++++ EXTRACTED ENTRIES
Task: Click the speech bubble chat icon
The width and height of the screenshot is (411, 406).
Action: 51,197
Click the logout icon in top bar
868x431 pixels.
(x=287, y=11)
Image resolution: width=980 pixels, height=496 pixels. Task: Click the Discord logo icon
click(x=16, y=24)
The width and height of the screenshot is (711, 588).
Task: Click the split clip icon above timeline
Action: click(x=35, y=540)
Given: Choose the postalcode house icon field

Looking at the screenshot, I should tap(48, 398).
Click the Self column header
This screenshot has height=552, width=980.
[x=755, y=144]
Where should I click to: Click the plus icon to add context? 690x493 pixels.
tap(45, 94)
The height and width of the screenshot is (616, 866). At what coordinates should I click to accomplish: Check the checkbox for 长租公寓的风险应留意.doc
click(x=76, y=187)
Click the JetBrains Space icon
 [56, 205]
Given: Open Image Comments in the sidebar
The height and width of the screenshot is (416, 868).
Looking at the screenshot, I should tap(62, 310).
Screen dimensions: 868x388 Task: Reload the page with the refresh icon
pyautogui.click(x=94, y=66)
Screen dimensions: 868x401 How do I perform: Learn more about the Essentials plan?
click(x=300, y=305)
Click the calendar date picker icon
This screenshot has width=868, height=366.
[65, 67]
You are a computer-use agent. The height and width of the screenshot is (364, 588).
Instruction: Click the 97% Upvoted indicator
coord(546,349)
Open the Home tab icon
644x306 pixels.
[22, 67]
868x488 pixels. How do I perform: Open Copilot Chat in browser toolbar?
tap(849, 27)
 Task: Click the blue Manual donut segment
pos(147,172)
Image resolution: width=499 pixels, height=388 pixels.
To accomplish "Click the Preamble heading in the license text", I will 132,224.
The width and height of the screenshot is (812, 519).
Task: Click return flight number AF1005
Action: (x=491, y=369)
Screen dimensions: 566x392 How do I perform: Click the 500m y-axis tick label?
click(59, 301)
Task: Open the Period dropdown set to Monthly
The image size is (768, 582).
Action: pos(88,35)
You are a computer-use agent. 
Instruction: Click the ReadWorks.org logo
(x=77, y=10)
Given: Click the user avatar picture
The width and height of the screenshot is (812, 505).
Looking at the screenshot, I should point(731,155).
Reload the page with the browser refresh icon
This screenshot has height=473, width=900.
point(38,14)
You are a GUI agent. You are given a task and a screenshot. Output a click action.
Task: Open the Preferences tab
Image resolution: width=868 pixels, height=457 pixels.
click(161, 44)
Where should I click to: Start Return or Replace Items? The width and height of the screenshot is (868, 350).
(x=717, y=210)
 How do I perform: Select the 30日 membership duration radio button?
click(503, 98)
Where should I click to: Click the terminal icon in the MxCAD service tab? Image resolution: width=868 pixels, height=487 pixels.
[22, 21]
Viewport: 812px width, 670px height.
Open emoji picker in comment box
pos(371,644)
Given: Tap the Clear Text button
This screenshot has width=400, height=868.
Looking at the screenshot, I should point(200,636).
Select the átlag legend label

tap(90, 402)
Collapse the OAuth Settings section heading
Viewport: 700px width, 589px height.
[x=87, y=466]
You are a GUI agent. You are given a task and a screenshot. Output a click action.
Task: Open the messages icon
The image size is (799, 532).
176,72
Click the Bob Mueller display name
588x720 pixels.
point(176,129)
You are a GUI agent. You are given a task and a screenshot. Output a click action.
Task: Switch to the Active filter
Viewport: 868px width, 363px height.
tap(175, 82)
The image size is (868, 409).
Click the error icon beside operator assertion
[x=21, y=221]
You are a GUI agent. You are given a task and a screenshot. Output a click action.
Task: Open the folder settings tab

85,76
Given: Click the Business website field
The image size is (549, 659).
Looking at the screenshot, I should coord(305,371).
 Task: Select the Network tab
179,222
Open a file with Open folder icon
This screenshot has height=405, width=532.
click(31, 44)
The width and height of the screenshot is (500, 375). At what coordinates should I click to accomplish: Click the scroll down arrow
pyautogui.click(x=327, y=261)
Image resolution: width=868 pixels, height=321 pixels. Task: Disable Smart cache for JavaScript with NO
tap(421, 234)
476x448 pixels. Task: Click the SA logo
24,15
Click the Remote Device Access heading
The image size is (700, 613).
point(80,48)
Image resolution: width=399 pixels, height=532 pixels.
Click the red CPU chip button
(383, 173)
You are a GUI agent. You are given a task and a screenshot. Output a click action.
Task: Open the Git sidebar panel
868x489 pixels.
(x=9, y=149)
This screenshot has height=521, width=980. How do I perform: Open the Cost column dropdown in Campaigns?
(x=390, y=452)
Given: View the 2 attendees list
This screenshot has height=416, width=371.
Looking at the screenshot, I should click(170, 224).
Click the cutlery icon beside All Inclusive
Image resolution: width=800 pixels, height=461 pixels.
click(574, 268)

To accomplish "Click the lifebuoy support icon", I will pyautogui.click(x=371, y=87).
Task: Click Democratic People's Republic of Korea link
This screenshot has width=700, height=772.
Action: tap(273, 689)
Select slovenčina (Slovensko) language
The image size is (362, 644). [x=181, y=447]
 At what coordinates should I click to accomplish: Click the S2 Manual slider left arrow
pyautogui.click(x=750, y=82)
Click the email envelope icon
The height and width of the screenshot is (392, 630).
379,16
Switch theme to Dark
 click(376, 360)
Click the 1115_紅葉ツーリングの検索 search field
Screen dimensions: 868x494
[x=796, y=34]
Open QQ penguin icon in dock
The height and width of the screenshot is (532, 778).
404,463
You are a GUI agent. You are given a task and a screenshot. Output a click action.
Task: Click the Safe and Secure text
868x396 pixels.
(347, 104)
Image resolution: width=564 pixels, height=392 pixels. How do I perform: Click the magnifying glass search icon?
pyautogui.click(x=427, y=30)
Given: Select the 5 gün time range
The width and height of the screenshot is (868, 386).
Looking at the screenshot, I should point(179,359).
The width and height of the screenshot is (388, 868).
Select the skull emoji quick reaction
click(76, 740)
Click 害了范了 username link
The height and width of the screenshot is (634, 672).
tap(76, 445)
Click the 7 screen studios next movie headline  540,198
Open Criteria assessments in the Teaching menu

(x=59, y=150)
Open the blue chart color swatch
++++++++
■ **ACTION ITEM**:
Would you set down all the lines above, exactly and in full?

■ **PROBLEM SOLUTION**:
Task: Click the speech bubble chat icon
The width and height of the screenshot is (411, 406).
Action: 51,197
Click the logout icon in top bar
868x431 pixels.
(x=287, y=11)
Image resolution: width=980 pixels, height=496 pixels. Task: Click the Discord logo icon
click(x=16, y=24)
The width and height of the screenshot is (711, 588).
Task: Click the split clip icon above timeline
Action: click(x=35, y=540)
Given: Choose the postalcode house icon field

Looking at the screenshot, I should tap(48, 398).
Click the Self column header
This screenshot has height=552, width=980.
[x=755, y=144]
Where should I click to: Click the plus icon to add context? 690x493 pixels.
tap(45, 94)
The height and width of the screenshot is (616, 866). At what coordinates should I click to accomplish: Check the checkbox for 长租公寓的风险应留意.doc
click(x=76, y=187)
Click the JetBrains Space icon
 [56, 205]
Given: Open Image Comments in the sidebar
The height and width of the screenshot is (416, 868).
Looking at the screenshot, I should tap(62, 310).
Screen dimensions: 868x388 Task: Reload the page with the refresh icon
pyautogui.click(x=94, y=66)
Screen dimensions: 868x401 How do I perform: Learn more about the Essentials plan?
click(x=300, y=305)
Click the calendar date picker icon
This screenshot has width=868, height=366.
[65, 67]
You are a computer-use agent. The height and width of the screenshot is (364, 588).
Instruction: Click the 97% Upvoted indicator
coord(546,349)
Open the Home tab icon
644x306 pixels.
[22, 67]
868x488 pixels. How do I perform: Open Copilot Chat in browser toolbar?
tap(849, 27)
 Task: Click the blue Manual donut segment
pos(147,172)
Image resolution: width=499 pixels, height=388 pixels.
To accomplish "Click the Preamble heading in the license text", I will 132,224.
The width and height of the screenshot is (812, 519).
Task: Click return flight number AF1005
Action: (x=491, y=369)
Screen dimensions: 566x392 How do I perform: Click the 500m y-axis tick label?
click(59, 301)
Task: Open the Period dropdown set to Monthly
The image size is (768, 582).
Action: pos(88,35)
You are a computer-use agent. 
Instruction: Click the ReadWorks.org logo
(x=77, y=10)
Given: Click the user avatar picture
The width and height of the screenshot is (812, 505).
Looking at the screenshot, I should point(731,155).
Reload the page with the browser refresh icon
This screenshot has height=473, width=900.
point(38,14)
You are a GUI agent. You are given a task and a screenshot. Output a click action.
Task: Open the Preferences tab
Image resolution: width=868 pixels, height=457 pixels.
click(161, 44)
Where should I click to: Start Return or Replace Items? The width and height of the screenshot is (868, 350).
(x=717, y=210)
 How do I perform: Select the 30日 membership duration radio button?
click(503, 98)
Where should I click to: Click the terminal icon in the MxCAD service tab? Image resolution: width=868 pixels, height=487 pixels.
[22, 21]
Viewport: 812px width, 670px height.
Open emoji picker in comment box
pos(371,644)
Given: Tap the Clear Text button
This screenshot has width=400, height=868.
Looking at the screenshot, I should point(200,636).
Select the átlag legend label

tap(90, 402)
Collapse the OAuth Settings section heading
Viewport: 700px width, 589px height.
[x=87, y=466]
You are a GUI agent. You are given a task and a screenshot. Output a click action.
Task: Open the messages icon
The image size is (799, 532).
176,72
Click the Bob Mueller display name
588x720 pixels.
point(176,129)
You are a GUI agent. You are given a task and a screenshot. Output a click action.
Task: Switch to the Active filter
Viewport: 868px width, 363px height.
tap(175, 82)
The image size is (868, 409).
Click the error icon beside operator assertion
[x=21, y=221]
You are a GUI agent. You are given a task and a screenshot. Output a click action.
Task: Open the folder settings tab

85,76
Given: Click the Business website field
The image size is (549, 659).
Looking at the screenshot, I should coord(305,371).
 Task: Select the Network tab
179,222
Open a file with Open folder icon
This screenshot has height=405, width=532.
click(31, 44)
The width and height of the screenshot is (500, 375). At what coordinates should I click to accomplish: Click the scroll down arrow
pyautogui.click(x=327, y=261)
Image resolution: width=868 pixels, height=321 pixels. Task: Disable Smart cache for JavaScript with NO
tap(421, 234)
476x448 pixels. Task: Click the SA logo
24,15
Click the Remote Device Access heading
The image size is (700, 613).
point(80,48)
Image resolution: width=399 pixels, height=532 pixels.
Click the red CPU chip button
(383, 173)
You are a GUI agent. You are given a task and a screenshot. Output a click action.
Task: Open the Git sidebar panel
868x489 pixels.
(x=9, y=149)
This screenshot has height=521, width=980. How do I perform: Open the Cost column dropdown in Campaigns?
(x=390, y=452)
Given: View the 2 attendees list
This screenshot has height=416, width=371.
Looking at the screenshot, I should click(170, 224).
Click the cutlery icon beside All Inclusive
Image resolution: width=800 pixels, height=461 pixels.
click(574, 268)

To accomplish "Click the lifebuoy support icon", I will pyautogui.click(x=371, y=87).
Task: Click Democratic People's Republic of Korea link
This screenshot has width=700, height=772.
Action: tap(273, 689)
Select slovenčina (Slovensko) language
The image size is (362, 644). [x=181, y=447]
 At what coordinates should I click to accomplish: Click the S2 Manual slider left arrow
pyautogui.click(x=750, y=82)
Click the email envelope icon
The height and width of the screenshot is (392, 630).
379,16
Switch theme to Dark
 click(376, 360)
Click the 1115_紅葉ツーリングの検索 search field
Screen dimensions: 868x494
[x=796, y=34]
Open QQ penguin icon in dock
The height and width of the screenshot is (532, 778).
404,463
You are a GUI agent. You are given a task and a screenshot. Output a click action.
Task: Click the Safe and Secure text
868x396 pixels.
(347, 104)
Image resolution: width=564 pixels, height=392 pixels. How do I perform: Click the magnifying glass search icon?
pyautogui.click(x=427, y=30)
Given: Select the 5 gün time range
The width and height of the screenshot is (868, 386).
Looking at the screenshot, I should point(179,359).
The width and height of the screenshot is (388, 868).
Select the skull emoji quick reaction
click(76, 740)
Click 害了范了 username link
The height and width of the screenshot is (634, 672).
tap(76, 445)
Click the 7 screen studios next movie headline  540,198
Open Criteria assessments in the Teaching menu

(x=59, y=150)
Open the blue chart color swatch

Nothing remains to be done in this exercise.